Foi o trepidar do chão que despertou o alerta. O grito do filho pedindo socorro, logo em seguida, confirmou que o que eles tanto temiam estava acontecendo. Em meio ao desespero de fugir da avalanche de lama que invadia a casa, olhou para trás e sentiu falta da menina de 14 anos. “Eu disse: ‘Cadê minha filha?’ e meu filho respondeu: ‘não sei, papai. Tá ai enterrada’”. O desespero só não foi maior do que a vontade de socorrer a filha. Naquela hora, nada dos poucos pertences que tinha o importavam.
“Eu dizia: ‘Eu só quero minha filha, Jesus’. Eu entrei no barro todo molhado e comecei a procurar por ela. Eu cacei tanto minha filha. Procurei tanto, mas eu só vi muito tijolo e muito barro em cima dela”, lembrou. “Pedi ajuda ao vizinho, cavei, cavei, aí encontrei o pé dela. Mas ela estava sem respirar lá dentro. E não tinha como eu puxar porque estava muito pesado”, contou.
Ele não desistiu. “Sai limpando e achei a cabeça dela. Virei a cabeça da minha filha e ela disse: ‘papai, não deixa eu morrer’ e eu disse: ‘eu vou tirar você’. Mas começou a ceder mais coisa, vinha descendo mais coisa para cima dela e o tempo estava fechado para chover mais ainda”. Na agonia, se segurou na fé. “Jesus, deixa eu tirar minha filha daqui, Deus”, disse ele algumas vezes. “Tirei muito pedaço de tijolo, metralha, muito concreto de cima dela. Até choque ela levou, mas consegui tirar minha filha”.

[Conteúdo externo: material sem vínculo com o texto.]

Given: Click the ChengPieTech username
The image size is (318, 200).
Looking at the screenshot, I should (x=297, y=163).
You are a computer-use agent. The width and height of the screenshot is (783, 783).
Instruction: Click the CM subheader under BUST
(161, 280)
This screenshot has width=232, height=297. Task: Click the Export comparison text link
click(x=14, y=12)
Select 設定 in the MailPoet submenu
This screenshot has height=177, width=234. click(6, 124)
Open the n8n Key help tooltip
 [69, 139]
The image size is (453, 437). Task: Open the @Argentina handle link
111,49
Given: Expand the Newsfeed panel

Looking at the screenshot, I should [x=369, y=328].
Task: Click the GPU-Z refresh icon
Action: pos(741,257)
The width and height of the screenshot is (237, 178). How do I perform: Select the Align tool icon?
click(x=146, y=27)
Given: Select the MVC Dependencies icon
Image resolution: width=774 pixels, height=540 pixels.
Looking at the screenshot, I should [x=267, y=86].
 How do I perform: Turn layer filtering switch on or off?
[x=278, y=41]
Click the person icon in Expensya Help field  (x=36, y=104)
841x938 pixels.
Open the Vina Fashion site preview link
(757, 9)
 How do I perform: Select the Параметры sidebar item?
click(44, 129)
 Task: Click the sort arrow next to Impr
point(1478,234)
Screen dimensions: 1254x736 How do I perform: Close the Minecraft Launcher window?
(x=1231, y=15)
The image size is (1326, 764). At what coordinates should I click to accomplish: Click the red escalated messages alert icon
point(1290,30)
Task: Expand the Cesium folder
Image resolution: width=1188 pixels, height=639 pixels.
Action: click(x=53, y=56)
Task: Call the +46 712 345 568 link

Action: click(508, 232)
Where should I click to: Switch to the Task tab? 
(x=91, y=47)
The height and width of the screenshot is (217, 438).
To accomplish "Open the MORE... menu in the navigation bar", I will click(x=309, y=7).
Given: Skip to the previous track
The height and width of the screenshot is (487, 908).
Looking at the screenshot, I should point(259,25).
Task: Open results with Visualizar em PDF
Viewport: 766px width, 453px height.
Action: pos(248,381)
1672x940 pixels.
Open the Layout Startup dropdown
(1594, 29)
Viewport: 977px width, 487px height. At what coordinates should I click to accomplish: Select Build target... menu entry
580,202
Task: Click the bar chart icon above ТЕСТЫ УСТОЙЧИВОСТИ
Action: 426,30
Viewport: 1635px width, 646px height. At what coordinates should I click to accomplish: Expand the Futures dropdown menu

Com o céu azul da manhã seguinte ao temporal, ainda sem saber do estado de saúde da filha “que saiu com muita dor na coluna e sem mexer as pernas”, José Cláudio se perguntava se essa tragédia não poderia ter sido evitada. “Isso já tinha acontecido há dois anos, mas, daquela vez, ninguém se feriu”. “Nós chamamos a prefeitura, pedimos que colocassem lona, ‘coloca lona aqui porque é arriscado ceder’, mas nunca vieram aqui”, reclama.
E o futuro?
Completamente desamparado, a dúvida que persiste na cabeça de José Cláudio é sobre o futuro. “Eu me sinto sem noção de nada. Não sei onde morar. Não tenho família aqui. Eu vou morar onde? Vou pra debaixo da ponte. Eu não tenho condições de ficar aqui”, disse.
Resposta
A reportagem do Sistema Jornal do Commercio de Comunicação procurou a Prefeitura do Recife para falar sobre a tragédia. Em nota, a prefeitura disse que a Autarquia de Urbanização do Recife (URB) "tem investido em obras de contenção definitiva de encostas na comunidade de Jardim Monte Verde, no Ibura. Atualmente, estão em andamento quatro obras deste tipo na área. A partir de um investimento de R$ 2.750.000,00, as ruas Maurício de Nassau, Lírio dos Vales, Monte Pascoal e Rosa de Saron estão recebendo serviços de drenagem, instalação de tela argamassada e construção de muros de arrimo e muretas de proteção".
A nota segue informando que a URB "segue trabalhando em busca de recursos para realizar novas intervenções de erradicação de pontos de risco nas áreas de morro do Recife, como na Primeira Travessa Chapada do Araripe, por exemplo" e finaliza dizendo que a Prefeitura do Recife "está investindo mais de R$ 96 milhões na Ação Inverno 2021, incluindo ações de defesa civil, obras de contenção de encostas, eliminação de pontos de acúmulo de águas e limpeza de canais, entre outras".
A Prefeitura do Recife não citou nenhuma assistência à família do seu José Cláudio Batista.